Denise de Vries

Denise de Vries is an adjunct researcher in the Centre for Transformative Media Technologies at Swinburne University. Her research focuses on developing methods for recovering digital objects from obsolete media (cassette tapes, digital tapes, cartridges, 8 inch disks, 5 ¼ inch disks, 3 ½ inch disks, CDs), as well as developing digital forensic methods to better capture the requirements for executing obsolete software in emulated environments.

She established the Computer Archaeology Laboratory, a collection of working legacy hardware and software from the 1980s to the early 2000s, to carry out this research. This is now the Digital Heritage Laboratory at Swinburne University.

Based on her research, she was invited to join UNESCO PERSIST (Platform to Enhance the Sustainability of the Information Society Transglobally). She is on the technology taskforce of PERSIST whose mission is to keep the world’s digital heritage safe and accessible.

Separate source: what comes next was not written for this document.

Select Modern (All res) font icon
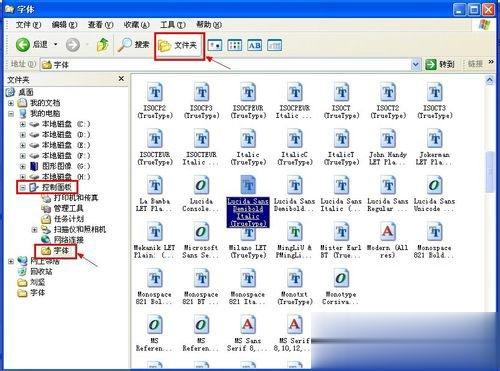Image resolution: width=500 pixels, height=371 pixels. click(x=387, y=240)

She was a CI on the Play It Again Creating a Playable History of Australasian Digital Games, for Industry, Community and Research Purposes”, ARC Linkage, 2012-14 and is currently a CI on Play It Again: Preserving Australian videogame history of the 1990s, ARC Linkage, 2019 – 2021 and Archiving Australian Media Arts: Towards a method and national collection, ARC Linkage, 2019 – 2021.

Denise has collaborated on a wide variety of research projects, both in Australia and internationally. She has been a keynote speaker at several conferences and advised numerous institutions on technical issues that can be encountered during the process of disk imaging obsolete media. Her contributions to digital preservation were recognised in 2022 with the award of a DPC Fellowship.